Students looking to get psyched about the United States Constitution are in luck. The Tony Award-nominated play “What the Constitution Means to Me” announced Friday that the production will be working with the Mayor’s Fund to subsidize tickets for hundreds of students with the launch of the NYC Civics and Arts Fund.
The Fund’s relationship with “What the Constitution Means to Me” marks the program’s first collaboration with a Broadway show. The initiative plans to work with organizations such as the New York Theatre Workshop, the Debate Society, the Gilder Lehrman Institute of American History and the New-York Historical Society to help determine which students qualify for the program and to provide educational resources. The mission of the Fund, according to the statement, is to “connect young adults to art performances and creative programs that promote civics learning, thinking and engagement.”
The announcement adds to a growing amount of buzz surrounding the break-out success of “What the Constitution Means to Me,” which has raked up awards including the New York Drama Critics’ Circle Award, an Obie Award for Best New American Play, in addition to being named a Pulitzer Prize finalist.
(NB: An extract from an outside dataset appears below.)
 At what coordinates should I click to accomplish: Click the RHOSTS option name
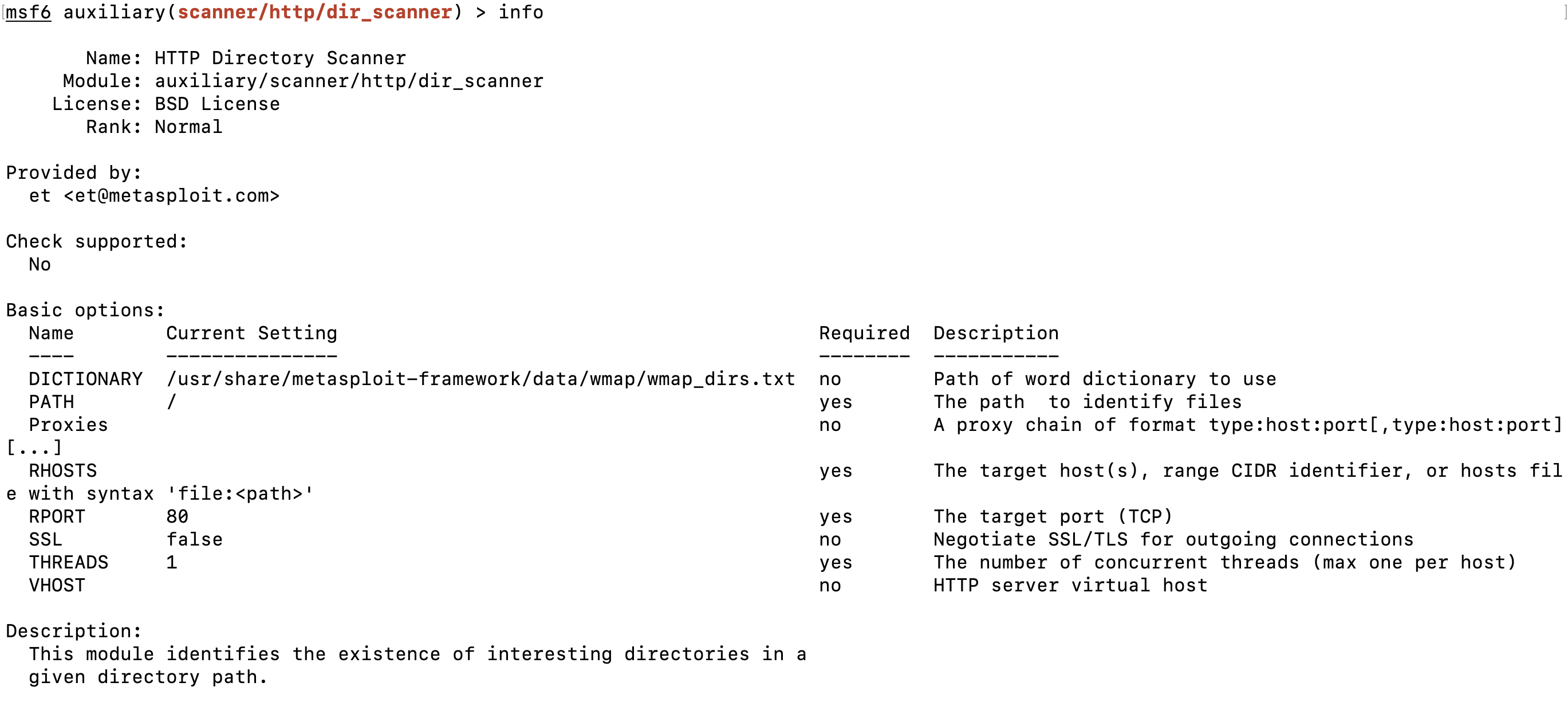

Written by Heidi Schreck (who also stars in the production) and directed by Oliver Butler, the play originated off-Broadway before making its way to Broadway’s Helen Hayes Theater this spring — a move that exposed the story of a 15-year-old Schreck dealing with her personal, and often thorny, relationship with the Constitution to a new audience.
“Growing up, I was fortunate to be able to attend live theater and it changed my life,” Schreck said in a statement to ALL ARTS. “It gave me an understanding of the world beyond my small town upbringing and brought me so much joy. I am deeply honored to partner with the Mayor’s Fund to hopefully pass on some of that joy by making live theater more accessible to young people today.”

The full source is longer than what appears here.